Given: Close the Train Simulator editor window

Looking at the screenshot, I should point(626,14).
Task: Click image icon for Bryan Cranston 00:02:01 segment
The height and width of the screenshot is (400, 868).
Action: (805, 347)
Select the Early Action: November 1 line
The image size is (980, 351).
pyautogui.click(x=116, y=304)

...

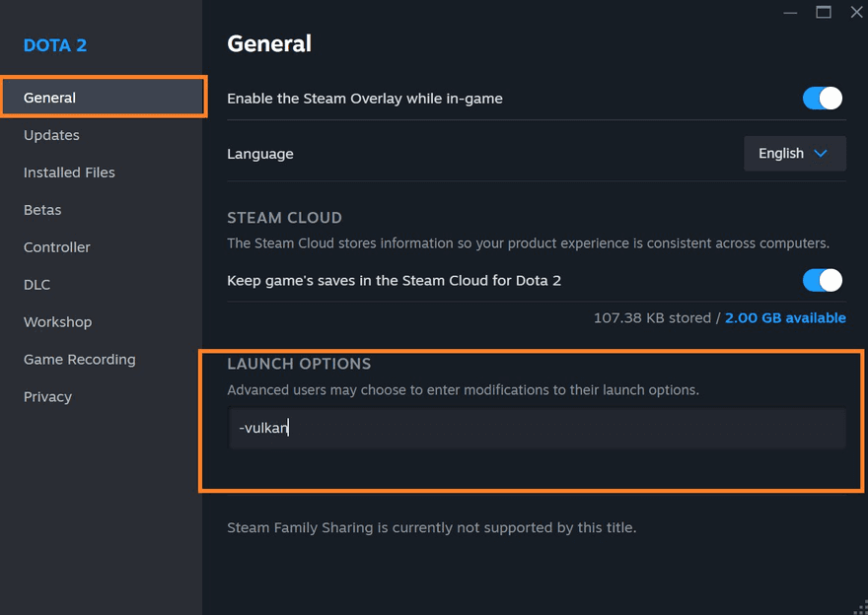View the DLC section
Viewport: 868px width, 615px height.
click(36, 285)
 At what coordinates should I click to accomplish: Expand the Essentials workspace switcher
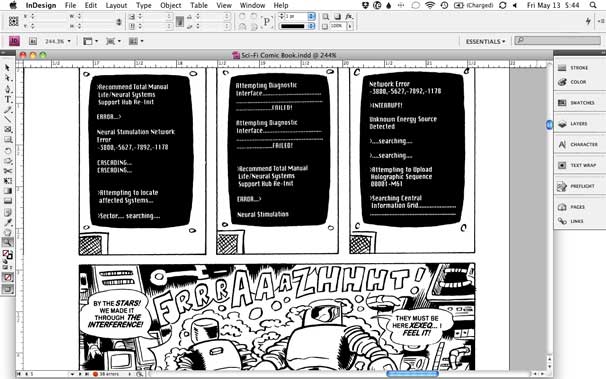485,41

▶ Work request: In the listing above, find the line containing "Given: Close the" and the line containing "Select the Early Action: November 1 line", then retype both and every line between them exactly, with nothing else.

▶ Result of this task:
Given: Close the Train Simulator editor window

Looking at the screenshot, I should point(626,14).
Task: Click image icon for Bryan Cranston 00:02:01 segment
The height and width of the screenshot is (400, 868).
Action: (805, 347)
Select the Early Action: November 1 line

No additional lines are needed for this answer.